INFORMATION GIVEN Block Start

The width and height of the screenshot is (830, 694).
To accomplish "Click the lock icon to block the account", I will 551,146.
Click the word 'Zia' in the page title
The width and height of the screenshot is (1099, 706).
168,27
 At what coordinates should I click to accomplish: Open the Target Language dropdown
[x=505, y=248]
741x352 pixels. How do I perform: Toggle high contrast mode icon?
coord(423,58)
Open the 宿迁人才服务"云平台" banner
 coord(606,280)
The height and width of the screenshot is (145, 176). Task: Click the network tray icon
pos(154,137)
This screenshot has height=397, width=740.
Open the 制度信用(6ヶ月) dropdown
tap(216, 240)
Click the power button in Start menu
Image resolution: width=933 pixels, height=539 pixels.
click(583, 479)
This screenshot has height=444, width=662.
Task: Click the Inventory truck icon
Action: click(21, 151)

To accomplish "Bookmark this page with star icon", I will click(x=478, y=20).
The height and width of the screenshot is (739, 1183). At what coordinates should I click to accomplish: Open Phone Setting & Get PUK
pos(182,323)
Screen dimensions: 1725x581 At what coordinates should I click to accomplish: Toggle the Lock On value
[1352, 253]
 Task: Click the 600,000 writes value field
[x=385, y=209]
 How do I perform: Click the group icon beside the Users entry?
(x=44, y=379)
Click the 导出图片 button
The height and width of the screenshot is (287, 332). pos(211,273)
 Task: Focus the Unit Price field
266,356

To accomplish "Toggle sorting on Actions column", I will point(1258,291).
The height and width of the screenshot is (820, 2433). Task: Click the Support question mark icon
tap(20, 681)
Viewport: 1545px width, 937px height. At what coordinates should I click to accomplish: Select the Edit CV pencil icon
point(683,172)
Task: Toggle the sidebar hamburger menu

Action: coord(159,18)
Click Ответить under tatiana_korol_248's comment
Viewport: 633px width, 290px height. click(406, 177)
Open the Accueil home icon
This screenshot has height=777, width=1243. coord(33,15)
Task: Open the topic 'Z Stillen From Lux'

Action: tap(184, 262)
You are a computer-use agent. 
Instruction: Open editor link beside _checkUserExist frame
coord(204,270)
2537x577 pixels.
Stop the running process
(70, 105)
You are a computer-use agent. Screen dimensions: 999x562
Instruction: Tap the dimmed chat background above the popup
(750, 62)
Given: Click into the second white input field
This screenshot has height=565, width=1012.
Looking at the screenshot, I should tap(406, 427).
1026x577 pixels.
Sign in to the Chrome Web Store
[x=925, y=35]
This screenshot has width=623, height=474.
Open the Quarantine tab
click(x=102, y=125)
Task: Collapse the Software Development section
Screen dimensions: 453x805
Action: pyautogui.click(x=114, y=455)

INFORMATION GIVEN Block End

Reproduce the lines from the one containing "Open the Quarantine tab" to the end of the entries, keeping both ends and adding nothing.

Open the Quarantine tab
click(x=102, y=125)
Task: Collapse the Software Development section
Screen dimensions: 453x805
Action: pyautogui.click(x=114, y=455)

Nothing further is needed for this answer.